• [AIM OF THE TASK] Render the records below as a Markdown table with two columns, Row and Line. Give each nonblank line its own numbered row and omit blank lines.

• [DATA SHOWN]
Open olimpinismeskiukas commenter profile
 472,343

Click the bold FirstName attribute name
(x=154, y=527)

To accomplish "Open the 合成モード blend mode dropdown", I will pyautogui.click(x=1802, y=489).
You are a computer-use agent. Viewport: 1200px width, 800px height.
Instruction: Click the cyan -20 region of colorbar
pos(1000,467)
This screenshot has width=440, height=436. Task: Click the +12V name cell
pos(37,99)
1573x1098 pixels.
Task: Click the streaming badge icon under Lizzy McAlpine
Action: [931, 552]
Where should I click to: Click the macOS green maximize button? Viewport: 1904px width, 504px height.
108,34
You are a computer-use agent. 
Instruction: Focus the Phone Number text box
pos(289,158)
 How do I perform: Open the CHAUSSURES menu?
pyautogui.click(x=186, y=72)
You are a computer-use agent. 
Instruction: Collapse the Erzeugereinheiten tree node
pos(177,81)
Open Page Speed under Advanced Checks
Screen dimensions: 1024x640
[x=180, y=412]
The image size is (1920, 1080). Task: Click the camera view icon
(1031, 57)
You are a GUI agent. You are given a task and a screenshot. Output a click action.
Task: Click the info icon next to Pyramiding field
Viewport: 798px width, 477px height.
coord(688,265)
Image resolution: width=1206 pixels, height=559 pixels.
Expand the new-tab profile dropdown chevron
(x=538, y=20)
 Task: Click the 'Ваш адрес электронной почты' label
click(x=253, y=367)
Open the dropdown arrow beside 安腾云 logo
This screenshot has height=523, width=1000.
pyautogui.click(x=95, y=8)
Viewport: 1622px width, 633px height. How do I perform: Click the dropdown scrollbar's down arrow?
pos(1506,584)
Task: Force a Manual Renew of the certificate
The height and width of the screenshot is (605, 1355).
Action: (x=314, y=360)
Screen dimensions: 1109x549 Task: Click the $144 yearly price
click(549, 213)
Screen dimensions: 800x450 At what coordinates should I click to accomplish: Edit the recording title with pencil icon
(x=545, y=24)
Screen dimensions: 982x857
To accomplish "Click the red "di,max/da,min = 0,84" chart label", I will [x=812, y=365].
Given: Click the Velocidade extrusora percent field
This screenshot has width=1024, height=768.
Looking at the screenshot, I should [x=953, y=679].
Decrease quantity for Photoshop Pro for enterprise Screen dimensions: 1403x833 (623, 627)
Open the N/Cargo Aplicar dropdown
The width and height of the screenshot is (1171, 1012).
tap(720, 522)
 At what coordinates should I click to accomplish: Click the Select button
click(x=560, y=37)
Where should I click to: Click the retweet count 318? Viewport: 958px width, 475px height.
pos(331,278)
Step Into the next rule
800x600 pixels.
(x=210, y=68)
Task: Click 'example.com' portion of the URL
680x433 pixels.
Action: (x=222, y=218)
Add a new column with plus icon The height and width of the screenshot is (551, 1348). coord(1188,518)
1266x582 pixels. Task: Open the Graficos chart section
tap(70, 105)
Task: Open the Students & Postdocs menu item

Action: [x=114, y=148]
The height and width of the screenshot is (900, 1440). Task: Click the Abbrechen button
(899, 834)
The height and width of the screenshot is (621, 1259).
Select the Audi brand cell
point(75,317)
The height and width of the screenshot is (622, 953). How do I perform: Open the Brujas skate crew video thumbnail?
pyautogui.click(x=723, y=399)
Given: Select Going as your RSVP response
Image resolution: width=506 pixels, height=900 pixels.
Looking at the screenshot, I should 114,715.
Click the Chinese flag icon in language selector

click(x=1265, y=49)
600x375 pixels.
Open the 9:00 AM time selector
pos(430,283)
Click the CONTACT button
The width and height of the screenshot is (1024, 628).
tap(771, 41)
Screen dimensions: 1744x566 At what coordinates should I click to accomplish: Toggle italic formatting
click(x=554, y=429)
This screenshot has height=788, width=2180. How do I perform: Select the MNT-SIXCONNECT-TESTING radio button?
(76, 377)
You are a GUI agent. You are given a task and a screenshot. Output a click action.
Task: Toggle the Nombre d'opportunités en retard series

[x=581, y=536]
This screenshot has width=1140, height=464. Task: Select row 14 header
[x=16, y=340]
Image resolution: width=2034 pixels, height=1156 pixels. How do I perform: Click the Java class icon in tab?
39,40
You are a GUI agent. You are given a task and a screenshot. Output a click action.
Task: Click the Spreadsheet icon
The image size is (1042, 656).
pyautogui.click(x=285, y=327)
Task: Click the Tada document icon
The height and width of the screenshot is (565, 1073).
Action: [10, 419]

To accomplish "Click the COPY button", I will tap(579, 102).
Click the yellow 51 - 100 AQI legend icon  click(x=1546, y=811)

• [REPLY TO THE EXERCISE]
| Row | Line |
|---|---|
| 1 | Open olimpinismeskiukas commenter profile |
| 2 |  472,343 |
| 3 | Click the bold FirstName attribute name |
| 4 | (x=154, y=527) |
| 5 | To accomplish "Open the 合成モード blend mode dropdown", I will pyautogui.click(x=1802, y=489). |
| 6 | You are a computer-use agent. Viewport: 1200px width, 800px height. |
| 7 | Instruction: Click the cyan -20 region of colorbar |
| 8 | pos(1000,467) |
| 9 | This screenshot has width=440, height=436. Task: Click the +12V name cell |
| 10 | pos(37,99) |
| 11 | 1573x1098 pixels. |
| 12 | Task: Click the streaming badge icon under Lizzy McAlpine |
| 13 | Action: [931, 552] |
| 14 | Where should I click to: Click the macOS green maximize button? Viewport: 1904px width, 504px height. |
| 15 | 108,34 |
| 16 | You are a computer-use agent.  |
| 17 | Instruction: Focus the Phone Number text box |
| 18 | pos(289,158) |
| 19 |  How do I perform: Open the CHAUSSURES menu? |
| 20 | pyautogui.click(x=186, y=72) |
| 21 | You are a computer-use agent.  |
| 22 | Instruction: Collapse the Erzeugereinheiten tree node |
| 23 | pos(177,81) |
| 24 | Open Page Speed under Advanced Checks |
| 25 | Screen dimensions: 1024x640 |
| 26 | [x=180, y=412] |
| 27 | The image size is (1920, 1080). Task: Click the camera view icon |
| 28 | (1031, 57) |
| 29 | You are a GUI agent. You are given a task and a screenshot. Output a click action. |
| 30 | Task: Click the info icon next to Pyramiding field |
| 31 | Viewport: 798px width, 477px height. |
| 32 | coord(688,265) |
| 33 | Image resolution: width=1206 pixels, height=559 pixels. |
| 34 | Expand the new-tab profile dropdown chevron |
| 35 | (x=538, y=20) |
| 36 |  Task: Click the 'Ваш адрес электронной почты' label |
| 37 | click(x=253, y=367) |
| 38 | Open the dropdown arrow beside 安腾云 logo |
| 39 | This screenshot has height=523, width=1000. |
| 40 | pyautogui.click(x=95, y=8) |
| 41 | Viewport: 1622px width, 633px height. How do I perform: Click the dropdown scrollbar's down arrow? |
| 42 | pos(1506,584) |
| 43 | Task: Force a Manual Renew of the certificate |
| 44 | The height and width of the screenshot is (605, 1355). |
| 45 | Action: (x=314, y=360) |
| 46 | Screen dimensions: 1109x549 Task: Click the $144 yearly price |
| 47 | click(549, 213) |
| 48 | Screen dimensions: 800x450 At what coordinates should I click to accomplish: Edit the recording title with pencil icon |
| 49 | (x=545, y=24) |
| 50 | Screen dimensions: 982x857 |
| 51 | To accomplish "Click the red "di,max/da,min = 0,84" chart label", I will [x=812, y=365]. |
| 52 | Given: Click the Velocidade extrusora percent field |
| 53 | This screenshot has width=1024, height=768. |
| 54 | Looking at the screenshot, I should [x=953, y=679]. |
| 55 | Decrease quantity for Photoshop Pro for enterprise Screen dimensions: 1403x833 (623, 627) |
| 56 | Open the N/Cargo Aplicar dropdown |
| 57 | The width and height of the screenshot is (1171, 1012). |
| 58 | tap(720, 522) |
| 59 |  At what coordinates should I click to accomplish: Click the Select button |
| 60 | click(x=560, y=37) |
| 61 | Where should I click to: Click the retweet count 318? Viewport: 958px width, 475px height. |
| 62 | pos(331,278) |
| 63 | Step Into the next rule |
| 64 | 800x600 pixels. |
| 65 | (x=210, y=68) |
| 66 | Task: Click 'example.com' portion of the URL |
| 67 | 680x433 pixels. |
| 68 | Action: (x=222, y=218) |
| 69 | Add a new column with plus icon The height and width of the screenshot is (551, 1348). coord(1188,518) |
| 70 | 1266x582 pixels. Task: Open the Graficos chart section |
| 71 | tap(70, 105) |
| 72 | Task: Open the Students & Postdocs menu item |
| 73 | Action: [x=114, y=148] |
| 74 | The height and width of the screenshot is (900, 1440). Task: Click the Abbrechen button |
| 75 | (899, 834) |
| 76 | The height and width of the screenshot is (621, 1259). |
| 77 | Select the Audi brand cell |
| 78 | point(75,317) |
| 79 | The height and width of the screenshot is (622, 953). How do I perform: Open the Brujas skate crew video thumbnail? |
| 80 | pyautogui.click(x=723, y=399) |
| 81 | Given: Select Going as your RSVP response |
| 82 | Image resolution: width=506 pixels, height=900 pixels. |
| 83 | Looking at the screenshot, I should 114,715. |
| 84 | Click the Chinese flag icon in language selector |
| 85 | click(x=1265, y=49) |
| 86 | 600x375 pixels. |
| 87 | Open the 9:00 AM time selector |
| 88 | pos(430,283) |
| 89 | Click the CONTACT button |
| 90 | The width and height of the screenshot is (1024, 628). |
| 91 | tap(771, 41) |
| 92 | Screen dimensions: 1744x566 At what coordinates should I click to accomplish: Toggle italic formatting |
| 93 | click(x=554, y=429) |
| 94 | This screenshot has height=788, width=2180. How do I perform: Select the MNT-SIXCONNECT-TESTING radio button? |
| 95 | (76, 377) |
| 96 | You are a GUI agent. You are given a task and a screenshot. Output a click action. |
| 97 | Task: Toggle the Nombre d'opportunités en retard series |
| 98 | [x=581, y=536] |
| 99 | This screenshot has width=1140, height=464. Task: Select row 14 header |
| 100 | [x=16, y=340] |
| 101 | Image resolution: width=2034 pixels, height=1156 pixels. How do I perform: Click the Java class icon in tab? |
| 102 | 39,40 |
| 103 | You are a GUI agent. You are given a task and a screenshot. Output a click action. |
| 104 | Task: Click the Spreadsheet icon |
| 105 | The image size is (1042, 656). |
| 106 | pyautogui.click(x=285, y=327) |
| 107 | Task: Click the Tada document icon |
| 108 | The height and width of the screenshot is (565, 1073). |
| 109 | Action: [10, 419] |
| 110 | To accomplish "Click the COPY button", I will tap(579, 102). |
| 111 | Click the yellow 51 - 100 AQI legend icon  click(x=1546, y=811) |